И в больнице я тоже побывала, а потом и в реабилитации. Каждый раз в новом виде. Прохожу мимо ее палаты, иногда приостанавливаюсь и заглядываю внутрь. Не знаю, о чем я думаю, чего хочу. Знаю только, что между нами кое-что не кончено.
А потом в стране снов нам встречается такое, что прежде не встречалось, и все меняется. Мы загнали одного из тех единорогов – впервые за много ночей – и едва лизнули крови, как нас спугнули.
Мы с Рози просыпаемся одновременно на широченной гостиничной кровати, которую делим на двоих.
– Что-то невероятное! – выпаливает Рози. – Ну вот кто это был?
Я сама еще не очухалась. Тела у них человечьи, а головы как у волков или койотов, толком не разобрала. Пара парней-псов, одетых в обычнейшие джинсы и прочее.
– Какие-то… люди-звери, – говорю я, и тут до меня доходит. Как они были одеты, как говорили… – Ты ничего необычного в них не заметила? – спрашиваю я у Рози.
Она смотрит на меня как на полную дурочку.
– Ну да… ты про то, что у них собачьи головы на человечьих телах?
– Нет, – говорю я, – про то, что на одном была футболочка с надписью: «Не! Покупай! Китай!» С какой стати им в стране снов бойкотировать какие-то товары?
– Ты о чем?
– И они знали, что мы не настоящие волки.
– Это ясно и без твоих хитроумных мозгов, – соглашается Рози, – но вот к чему ты ведешь…

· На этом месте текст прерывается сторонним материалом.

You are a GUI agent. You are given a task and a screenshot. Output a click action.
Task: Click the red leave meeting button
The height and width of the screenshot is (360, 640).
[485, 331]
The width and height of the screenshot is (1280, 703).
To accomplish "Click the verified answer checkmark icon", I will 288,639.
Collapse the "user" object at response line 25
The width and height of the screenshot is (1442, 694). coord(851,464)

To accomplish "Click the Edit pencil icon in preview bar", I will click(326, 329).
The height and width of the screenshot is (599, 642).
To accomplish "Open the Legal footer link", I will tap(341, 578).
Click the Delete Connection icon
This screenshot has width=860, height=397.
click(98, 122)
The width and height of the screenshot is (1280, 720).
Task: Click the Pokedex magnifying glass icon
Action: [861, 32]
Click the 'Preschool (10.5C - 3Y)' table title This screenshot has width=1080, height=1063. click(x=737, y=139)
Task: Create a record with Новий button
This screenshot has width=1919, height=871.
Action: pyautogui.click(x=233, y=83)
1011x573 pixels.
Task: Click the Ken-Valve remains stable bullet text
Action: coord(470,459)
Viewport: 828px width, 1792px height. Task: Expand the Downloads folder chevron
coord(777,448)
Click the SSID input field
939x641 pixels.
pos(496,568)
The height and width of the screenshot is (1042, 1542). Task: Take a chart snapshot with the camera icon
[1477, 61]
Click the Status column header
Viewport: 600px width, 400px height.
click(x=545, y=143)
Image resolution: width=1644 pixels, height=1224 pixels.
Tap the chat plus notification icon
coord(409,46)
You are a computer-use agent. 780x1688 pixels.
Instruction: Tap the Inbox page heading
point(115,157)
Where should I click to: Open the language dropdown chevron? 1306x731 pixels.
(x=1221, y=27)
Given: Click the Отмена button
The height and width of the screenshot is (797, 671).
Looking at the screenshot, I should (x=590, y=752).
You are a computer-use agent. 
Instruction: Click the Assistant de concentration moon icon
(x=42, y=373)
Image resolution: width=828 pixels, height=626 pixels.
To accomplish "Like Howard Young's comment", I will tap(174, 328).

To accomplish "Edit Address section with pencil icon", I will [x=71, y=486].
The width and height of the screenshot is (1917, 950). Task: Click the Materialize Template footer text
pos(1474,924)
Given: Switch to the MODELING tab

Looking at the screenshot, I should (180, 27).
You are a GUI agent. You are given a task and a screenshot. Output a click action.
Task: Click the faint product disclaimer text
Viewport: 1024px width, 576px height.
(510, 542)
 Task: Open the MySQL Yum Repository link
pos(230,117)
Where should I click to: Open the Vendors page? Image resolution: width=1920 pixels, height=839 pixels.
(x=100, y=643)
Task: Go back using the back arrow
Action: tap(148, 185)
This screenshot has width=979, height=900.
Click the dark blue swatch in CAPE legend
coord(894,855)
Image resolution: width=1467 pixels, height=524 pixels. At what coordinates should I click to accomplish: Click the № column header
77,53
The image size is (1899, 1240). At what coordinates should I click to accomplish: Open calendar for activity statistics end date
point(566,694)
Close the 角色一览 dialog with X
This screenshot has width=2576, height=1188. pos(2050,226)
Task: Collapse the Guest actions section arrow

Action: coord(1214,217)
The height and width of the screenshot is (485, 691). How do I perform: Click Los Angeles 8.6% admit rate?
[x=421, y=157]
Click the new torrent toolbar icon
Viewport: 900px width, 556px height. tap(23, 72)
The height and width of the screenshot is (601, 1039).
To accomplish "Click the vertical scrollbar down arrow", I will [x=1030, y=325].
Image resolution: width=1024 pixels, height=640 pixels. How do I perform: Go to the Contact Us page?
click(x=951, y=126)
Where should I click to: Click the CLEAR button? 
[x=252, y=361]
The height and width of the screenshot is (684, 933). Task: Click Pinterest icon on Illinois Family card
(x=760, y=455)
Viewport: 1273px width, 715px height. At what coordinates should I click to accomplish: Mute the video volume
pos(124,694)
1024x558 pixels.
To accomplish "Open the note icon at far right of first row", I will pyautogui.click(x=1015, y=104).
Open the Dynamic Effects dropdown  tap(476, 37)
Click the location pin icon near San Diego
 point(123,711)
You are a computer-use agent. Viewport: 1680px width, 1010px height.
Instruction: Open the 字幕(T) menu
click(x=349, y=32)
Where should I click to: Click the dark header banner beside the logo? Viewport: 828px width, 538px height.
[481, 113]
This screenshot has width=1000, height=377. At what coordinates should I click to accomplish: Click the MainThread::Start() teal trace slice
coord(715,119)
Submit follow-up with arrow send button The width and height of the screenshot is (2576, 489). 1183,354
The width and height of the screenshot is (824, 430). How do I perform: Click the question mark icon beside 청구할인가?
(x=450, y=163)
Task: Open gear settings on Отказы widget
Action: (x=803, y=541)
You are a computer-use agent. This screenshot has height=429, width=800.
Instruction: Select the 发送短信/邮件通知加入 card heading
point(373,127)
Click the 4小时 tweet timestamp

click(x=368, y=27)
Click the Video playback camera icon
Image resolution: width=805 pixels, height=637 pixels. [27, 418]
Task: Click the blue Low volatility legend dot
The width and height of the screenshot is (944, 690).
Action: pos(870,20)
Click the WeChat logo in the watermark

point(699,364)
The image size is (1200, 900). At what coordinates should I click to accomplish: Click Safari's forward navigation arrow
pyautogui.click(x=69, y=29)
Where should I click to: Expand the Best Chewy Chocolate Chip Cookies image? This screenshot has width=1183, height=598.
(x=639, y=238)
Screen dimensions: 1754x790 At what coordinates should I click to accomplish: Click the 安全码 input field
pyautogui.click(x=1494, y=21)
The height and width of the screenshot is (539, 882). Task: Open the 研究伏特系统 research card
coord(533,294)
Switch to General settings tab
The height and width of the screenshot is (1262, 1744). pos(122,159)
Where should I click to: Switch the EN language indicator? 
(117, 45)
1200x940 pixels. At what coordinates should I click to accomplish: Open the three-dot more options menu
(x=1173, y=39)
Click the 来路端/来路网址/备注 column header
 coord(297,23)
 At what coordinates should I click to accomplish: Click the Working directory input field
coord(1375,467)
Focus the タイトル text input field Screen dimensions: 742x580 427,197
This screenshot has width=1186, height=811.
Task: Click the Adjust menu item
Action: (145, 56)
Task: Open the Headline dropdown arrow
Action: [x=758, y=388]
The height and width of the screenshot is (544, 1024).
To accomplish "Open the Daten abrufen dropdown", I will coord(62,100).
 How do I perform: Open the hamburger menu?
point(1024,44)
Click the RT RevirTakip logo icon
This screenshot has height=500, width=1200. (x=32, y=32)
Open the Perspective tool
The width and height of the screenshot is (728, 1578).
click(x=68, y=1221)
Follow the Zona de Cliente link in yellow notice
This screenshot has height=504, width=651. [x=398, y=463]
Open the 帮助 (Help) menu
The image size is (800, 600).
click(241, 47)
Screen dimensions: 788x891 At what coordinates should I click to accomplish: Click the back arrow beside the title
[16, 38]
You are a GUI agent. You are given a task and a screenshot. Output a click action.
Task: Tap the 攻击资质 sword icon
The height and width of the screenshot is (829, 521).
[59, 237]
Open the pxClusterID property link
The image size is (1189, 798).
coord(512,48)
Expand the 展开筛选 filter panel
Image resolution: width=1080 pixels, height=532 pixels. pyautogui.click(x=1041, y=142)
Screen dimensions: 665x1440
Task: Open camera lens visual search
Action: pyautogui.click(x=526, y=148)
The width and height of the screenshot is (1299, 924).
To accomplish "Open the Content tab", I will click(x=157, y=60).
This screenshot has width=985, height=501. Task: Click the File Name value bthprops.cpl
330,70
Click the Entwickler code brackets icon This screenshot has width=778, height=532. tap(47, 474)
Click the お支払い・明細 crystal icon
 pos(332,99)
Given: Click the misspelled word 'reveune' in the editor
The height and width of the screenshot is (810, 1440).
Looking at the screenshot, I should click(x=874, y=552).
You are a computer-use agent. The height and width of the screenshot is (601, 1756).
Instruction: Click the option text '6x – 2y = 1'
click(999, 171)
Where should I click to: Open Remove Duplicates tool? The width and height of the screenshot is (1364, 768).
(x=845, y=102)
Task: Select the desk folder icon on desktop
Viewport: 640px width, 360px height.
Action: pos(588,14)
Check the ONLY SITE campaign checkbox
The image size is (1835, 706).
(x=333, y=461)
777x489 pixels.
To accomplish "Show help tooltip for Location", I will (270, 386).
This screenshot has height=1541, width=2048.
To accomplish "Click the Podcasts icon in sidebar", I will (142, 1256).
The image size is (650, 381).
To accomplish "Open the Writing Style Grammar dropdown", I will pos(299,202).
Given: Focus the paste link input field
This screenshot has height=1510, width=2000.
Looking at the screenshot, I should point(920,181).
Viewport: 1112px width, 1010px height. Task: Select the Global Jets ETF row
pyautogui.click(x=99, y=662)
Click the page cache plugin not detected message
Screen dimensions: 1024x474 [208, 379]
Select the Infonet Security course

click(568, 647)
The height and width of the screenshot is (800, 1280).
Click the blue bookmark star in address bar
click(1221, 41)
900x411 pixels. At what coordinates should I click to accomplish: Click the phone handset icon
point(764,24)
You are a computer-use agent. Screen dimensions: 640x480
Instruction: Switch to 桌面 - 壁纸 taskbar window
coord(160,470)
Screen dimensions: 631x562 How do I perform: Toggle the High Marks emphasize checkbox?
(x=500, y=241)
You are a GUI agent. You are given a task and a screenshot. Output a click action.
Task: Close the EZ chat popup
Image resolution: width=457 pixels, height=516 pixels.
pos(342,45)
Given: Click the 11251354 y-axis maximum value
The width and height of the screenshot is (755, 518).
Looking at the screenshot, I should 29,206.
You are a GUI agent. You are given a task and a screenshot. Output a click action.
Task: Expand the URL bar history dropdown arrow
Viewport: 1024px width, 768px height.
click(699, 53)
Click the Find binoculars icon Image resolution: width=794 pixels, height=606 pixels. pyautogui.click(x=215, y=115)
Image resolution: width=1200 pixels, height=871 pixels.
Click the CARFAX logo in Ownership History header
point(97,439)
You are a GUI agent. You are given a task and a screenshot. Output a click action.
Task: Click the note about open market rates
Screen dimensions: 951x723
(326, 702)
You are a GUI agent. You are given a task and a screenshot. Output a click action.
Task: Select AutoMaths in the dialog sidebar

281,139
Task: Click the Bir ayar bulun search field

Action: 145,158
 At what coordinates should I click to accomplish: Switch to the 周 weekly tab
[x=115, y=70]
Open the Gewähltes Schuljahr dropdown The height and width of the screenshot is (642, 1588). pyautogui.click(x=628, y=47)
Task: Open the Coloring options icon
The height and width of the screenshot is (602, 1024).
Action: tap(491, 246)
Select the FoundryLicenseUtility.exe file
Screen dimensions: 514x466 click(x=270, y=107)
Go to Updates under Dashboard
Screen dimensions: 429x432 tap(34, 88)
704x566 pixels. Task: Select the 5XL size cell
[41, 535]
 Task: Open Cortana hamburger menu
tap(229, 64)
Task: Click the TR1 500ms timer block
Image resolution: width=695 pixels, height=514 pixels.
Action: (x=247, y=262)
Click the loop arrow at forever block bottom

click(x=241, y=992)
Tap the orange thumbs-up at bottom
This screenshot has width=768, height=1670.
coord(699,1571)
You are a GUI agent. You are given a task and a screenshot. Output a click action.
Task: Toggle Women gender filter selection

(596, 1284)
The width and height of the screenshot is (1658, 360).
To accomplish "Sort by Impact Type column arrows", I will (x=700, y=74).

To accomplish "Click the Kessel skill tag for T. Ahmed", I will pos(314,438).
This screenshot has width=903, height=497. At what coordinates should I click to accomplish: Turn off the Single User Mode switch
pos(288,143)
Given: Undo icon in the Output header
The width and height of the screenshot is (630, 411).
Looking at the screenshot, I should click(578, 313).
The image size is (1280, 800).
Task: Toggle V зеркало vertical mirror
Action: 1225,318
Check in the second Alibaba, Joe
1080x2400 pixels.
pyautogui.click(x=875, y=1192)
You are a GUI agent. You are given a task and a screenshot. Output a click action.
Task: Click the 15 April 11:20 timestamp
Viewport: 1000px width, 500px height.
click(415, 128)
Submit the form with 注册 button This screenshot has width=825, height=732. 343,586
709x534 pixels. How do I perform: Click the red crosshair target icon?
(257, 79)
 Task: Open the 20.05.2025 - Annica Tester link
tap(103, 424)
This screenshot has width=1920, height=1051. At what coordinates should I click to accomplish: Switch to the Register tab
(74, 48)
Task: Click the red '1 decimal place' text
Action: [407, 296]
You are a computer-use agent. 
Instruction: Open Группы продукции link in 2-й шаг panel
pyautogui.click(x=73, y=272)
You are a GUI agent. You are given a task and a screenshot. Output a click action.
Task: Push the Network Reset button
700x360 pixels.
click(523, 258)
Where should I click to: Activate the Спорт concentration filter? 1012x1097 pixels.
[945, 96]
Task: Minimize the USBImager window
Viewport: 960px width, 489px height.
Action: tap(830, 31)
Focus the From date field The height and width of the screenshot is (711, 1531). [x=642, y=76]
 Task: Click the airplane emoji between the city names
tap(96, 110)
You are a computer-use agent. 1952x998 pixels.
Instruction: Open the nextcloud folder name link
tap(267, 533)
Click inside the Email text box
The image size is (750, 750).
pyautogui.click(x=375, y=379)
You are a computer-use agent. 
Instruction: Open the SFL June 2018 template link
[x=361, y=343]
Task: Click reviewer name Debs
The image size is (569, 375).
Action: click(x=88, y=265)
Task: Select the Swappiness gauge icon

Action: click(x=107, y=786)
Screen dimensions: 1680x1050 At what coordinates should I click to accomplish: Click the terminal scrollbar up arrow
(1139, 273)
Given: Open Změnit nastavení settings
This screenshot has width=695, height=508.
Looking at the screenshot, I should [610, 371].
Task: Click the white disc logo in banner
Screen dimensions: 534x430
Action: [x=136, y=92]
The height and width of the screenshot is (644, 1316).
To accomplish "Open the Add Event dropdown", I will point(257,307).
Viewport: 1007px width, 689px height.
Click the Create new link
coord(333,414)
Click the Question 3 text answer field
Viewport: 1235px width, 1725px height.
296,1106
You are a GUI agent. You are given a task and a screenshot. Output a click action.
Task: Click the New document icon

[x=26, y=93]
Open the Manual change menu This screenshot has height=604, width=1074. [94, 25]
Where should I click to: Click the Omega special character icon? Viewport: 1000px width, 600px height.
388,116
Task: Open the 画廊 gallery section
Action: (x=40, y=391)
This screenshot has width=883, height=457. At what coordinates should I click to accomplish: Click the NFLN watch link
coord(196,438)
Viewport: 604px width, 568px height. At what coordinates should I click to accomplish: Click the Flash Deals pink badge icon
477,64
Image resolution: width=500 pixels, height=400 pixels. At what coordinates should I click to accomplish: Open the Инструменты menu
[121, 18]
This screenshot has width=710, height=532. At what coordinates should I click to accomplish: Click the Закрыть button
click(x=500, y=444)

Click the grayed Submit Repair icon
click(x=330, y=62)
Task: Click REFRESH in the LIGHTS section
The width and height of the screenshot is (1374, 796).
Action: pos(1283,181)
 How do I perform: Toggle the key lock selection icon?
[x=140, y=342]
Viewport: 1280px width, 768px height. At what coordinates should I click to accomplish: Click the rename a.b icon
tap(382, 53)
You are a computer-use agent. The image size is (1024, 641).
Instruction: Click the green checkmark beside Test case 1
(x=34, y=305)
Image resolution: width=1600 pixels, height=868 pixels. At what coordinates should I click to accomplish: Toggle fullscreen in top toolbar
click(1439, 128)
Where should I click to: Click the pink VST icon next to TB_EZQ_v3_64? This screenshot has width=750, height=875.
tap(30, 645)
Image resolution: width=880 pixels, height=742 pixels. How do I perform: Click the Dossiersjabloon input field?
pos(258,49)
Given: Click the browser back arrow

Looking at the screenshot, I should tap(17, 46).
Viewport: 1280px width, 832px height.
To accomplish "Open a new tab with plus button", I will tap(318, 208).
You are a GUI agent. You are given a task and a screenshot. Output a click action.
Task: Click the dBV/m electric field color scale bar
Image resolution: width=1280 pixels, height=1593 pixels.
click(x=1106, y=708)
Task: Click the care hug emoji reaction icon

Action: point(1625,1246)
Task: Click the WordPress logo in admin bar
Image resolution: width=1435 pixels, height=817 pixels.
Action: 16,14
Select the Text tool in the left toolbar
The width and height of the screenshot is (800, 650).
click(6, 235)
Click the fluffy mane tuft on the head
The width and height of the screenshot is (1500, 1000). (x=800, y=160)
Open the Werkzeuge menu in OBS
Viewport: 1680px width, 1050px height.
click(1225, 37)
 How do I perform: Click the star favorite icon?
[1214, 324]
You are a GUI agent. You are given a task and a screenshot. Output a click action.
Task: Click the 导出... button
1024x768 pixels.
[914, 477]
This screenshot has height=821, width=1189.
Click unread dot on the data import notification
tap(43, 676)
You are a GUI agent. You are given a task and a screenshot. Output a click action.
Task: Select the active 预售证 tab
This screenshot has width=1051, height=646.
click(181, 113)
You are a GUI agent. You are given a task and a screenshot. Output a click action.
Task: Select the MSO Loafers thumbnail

– Они пришли из нашего мира, – втолковываю я ей, хлопая ладонью по простыне. – Точь-в-точь как мы с тобой, только мне почудилось, что они там целиком. Похоже, им, чтобы туда попасть, не надо прежде заснуть и увидеть сон.
Рози задумчиво закуривает сигарету и медленно кивает:
– Ты думаешь?
– Даже не сомневаюсь.
– Но если б здесь разгуливали ребята с собачьими головами, о них бы в газетах писали – если они отсюда, я хочу сказать.
– Здесь они иначе выглядят, – объясняю я, мечтая, чтоб Рози хоть раз в жизни воспользовалась мозгами, полученными от Бога. – Ручаюсь, они свободно могут выбирать, в какое тело им нарядиться.